:: Excerpt provided ::
⁂

This is a subject as broad or broader than any other in ROM hacking and is basically half of ROM hacking (the other half being how do I interpret data I have found).
First the PS2 much like most other consoles that use a CD/DVD for game storage uses a filesystem and probably does not have the thing mapped to memory. This changes things a bit and makes some things easier and some things harder. For the record the PS2 is a mix between standard iso 9660 (open with any iso editor) and raw DMA (will have to fish it out with a hex editor give or take a few area specific tools) depending upon the game but more on that as things go on.
The king of the hill is a method called tracing, it is flawless but as it necessitates messing around with assembly it has a higher barrier to entry than most other methods though not as much as you might think (indeed I reckon it could be done without knowing a single assembly instruction, it is better if you do but not necessary for a lot of it). For this you need a proper hacker emulator (not quite sure what the PS2 stuff is up to these days) and you start by finding the data in memory (viewing it in hex, cheats, tile viewers or plain seeing it in the game and working back from there giving you the first "ah there it is in memory"). When discussing the GBA I usually link http://www.romhacking.net/documents/361/
and it is much the same for every console (see it in memory, reset the game and set a breakpoint for something to write to that memory area, the emulator will stop things when that happens and assuming it is the data you want you follow it backwards, typically it is only one (normal cases) or two (when compression/manipulation is necessary to deal with) steps.

⁂

:: Information provided ::
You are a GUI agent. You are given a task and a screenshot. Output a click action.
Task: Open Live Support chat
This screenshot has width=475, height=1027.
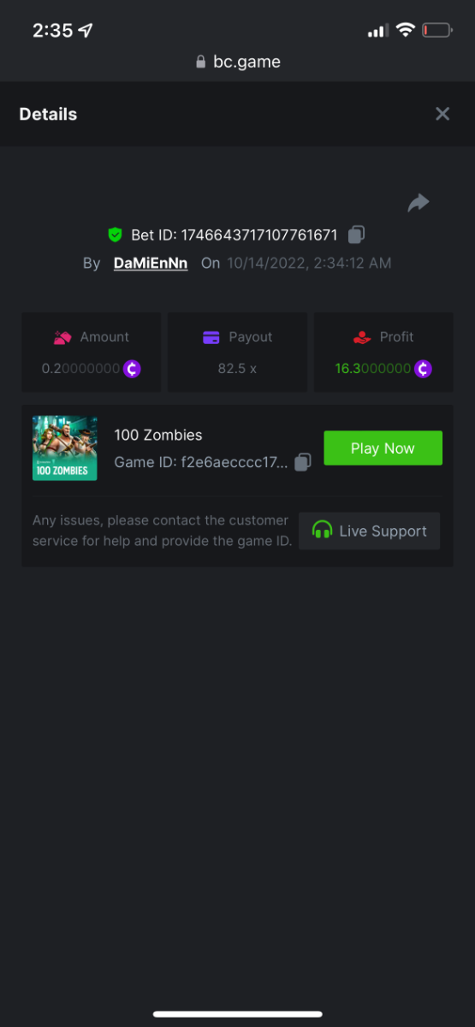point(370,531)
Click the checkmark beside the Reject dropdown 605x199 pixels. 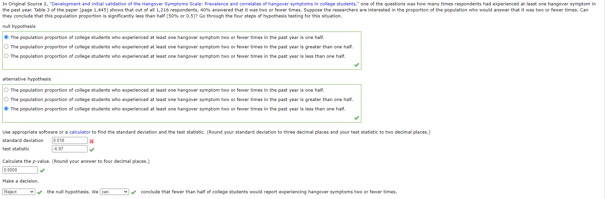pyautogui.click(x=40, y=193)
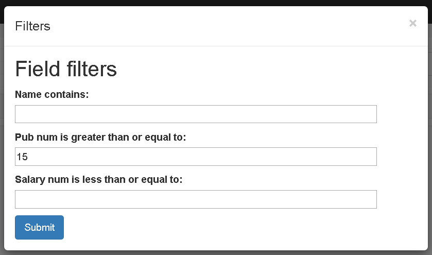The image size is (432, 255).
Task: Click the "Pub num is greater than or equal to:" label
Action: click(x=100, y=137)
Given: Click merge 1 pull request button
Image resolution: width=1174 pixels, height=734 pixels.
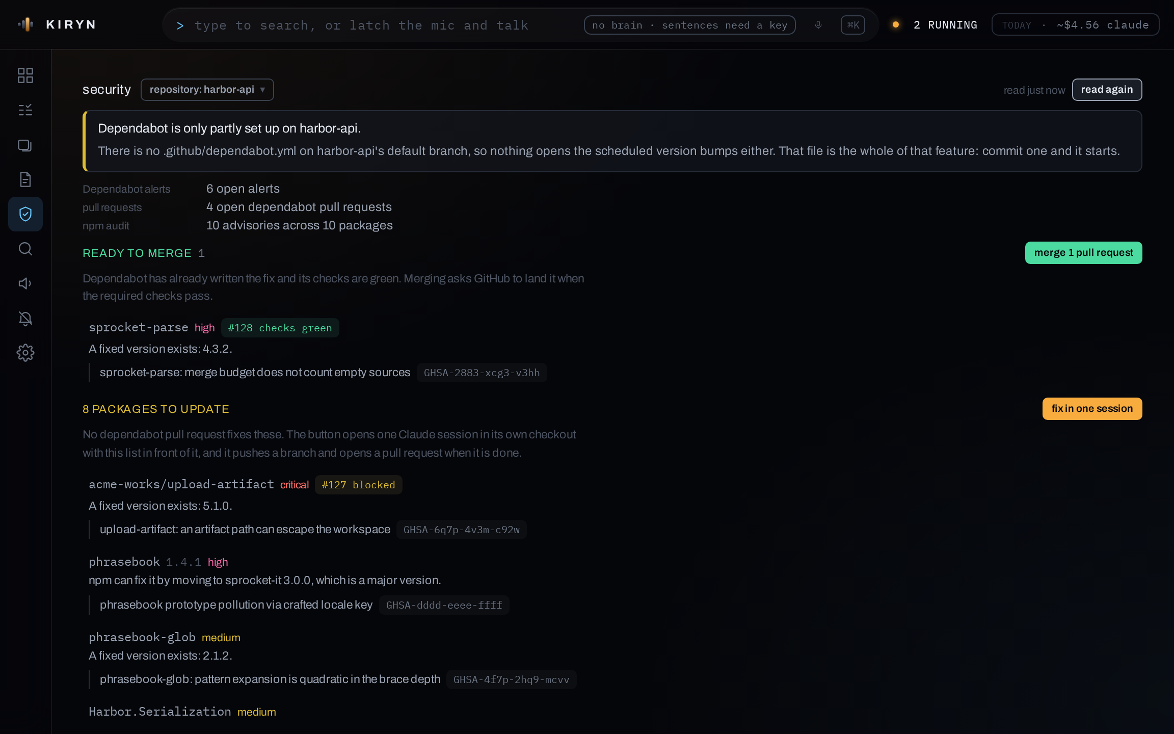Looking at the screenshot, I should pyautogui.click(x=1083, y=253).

⁂

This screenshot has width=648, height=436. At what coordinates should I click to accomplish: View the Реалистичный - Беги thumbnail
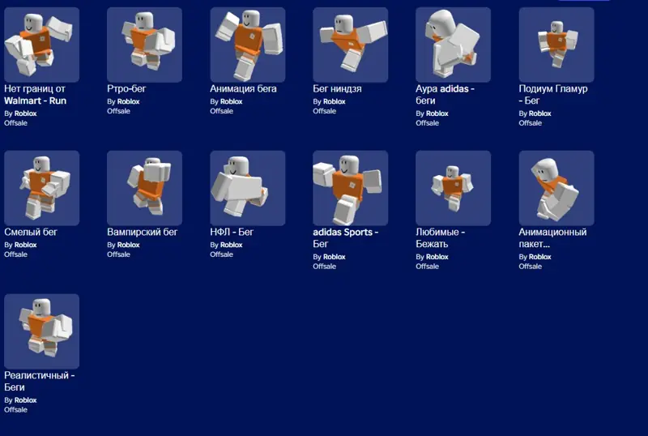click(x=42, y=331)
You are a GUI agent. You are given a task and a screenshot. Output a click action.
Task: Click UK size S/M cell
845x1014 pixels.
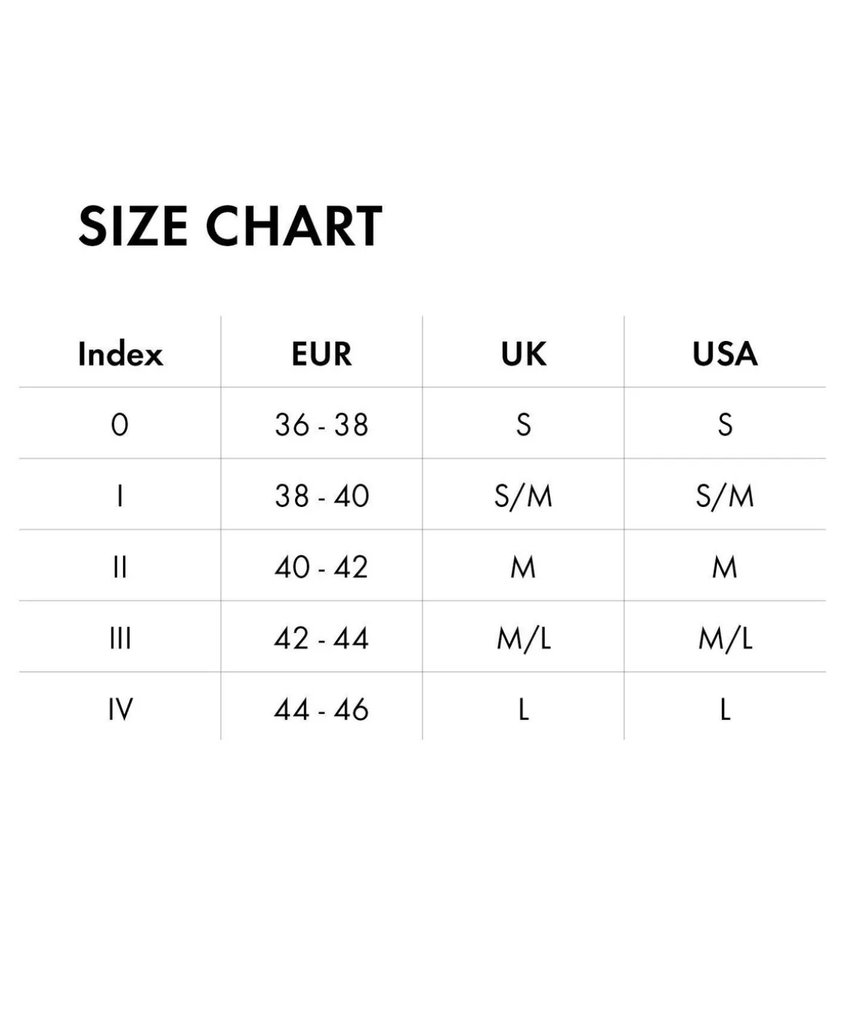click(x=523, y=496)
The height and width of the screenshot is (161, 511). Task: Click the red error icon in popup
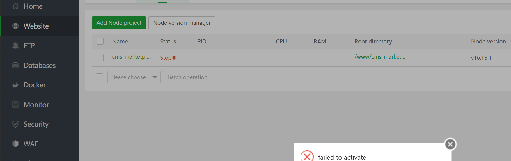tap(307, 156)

⁂

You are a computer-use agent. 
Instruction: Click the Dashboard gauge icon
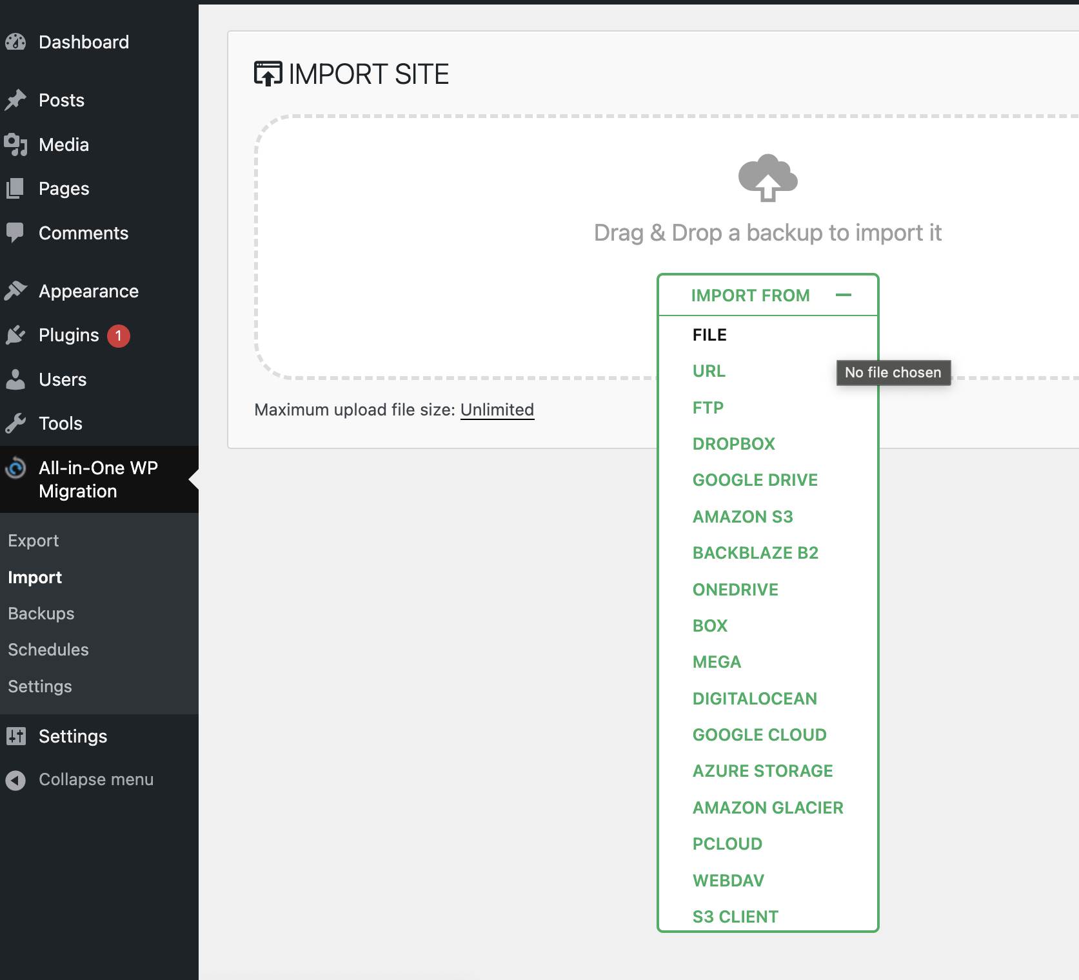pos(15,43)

⁂

:: What is being asked ::
Pick up the text on finding PS2 game data where it stops, and write what comes next. The lines shown here are taken from a separate source.

:: Answer for this exercise ::
This is where the "standard iso 9660 and raw DMA" stuff comes back in as on the GBA (and the SNES and the NES and everything else a lot of the RHDN userbase plays with more commonly) the ROM is in memory and handled accordingly. The NES has things like mappers to contend with but it is still there, the playstation (and other CD/DVD based consoles or indeed more modern consoles like the DS) will not have this and instead have a function (both in the game and more generally in terms of hardware) to read from it; you get to decode this function read and/or hardware call to the game storage section.
Next comes everything else. Where tracing was flawless everything else with the possible exception of corruption if you work at it long enough has huge pitfalls.Filesystem stuff.
Back to the filesystem stuff though it makes tracing subtly different and perhaps more difficult it has three huge perks
1) Filenames/Extensions -- developers are not always that hell bent on not having J Random Hacker from getting at the files in a game and they have to get stuff done so the file names and the extensions of the files can give an awful lot away.
2) Directory structure -- much like 1) really.
3) File sizes -- the 200 byte file is probably not going to be your 5 minute heavy CGI cutscene. It might be a cutscene if such a thing is rendered in the game engine though.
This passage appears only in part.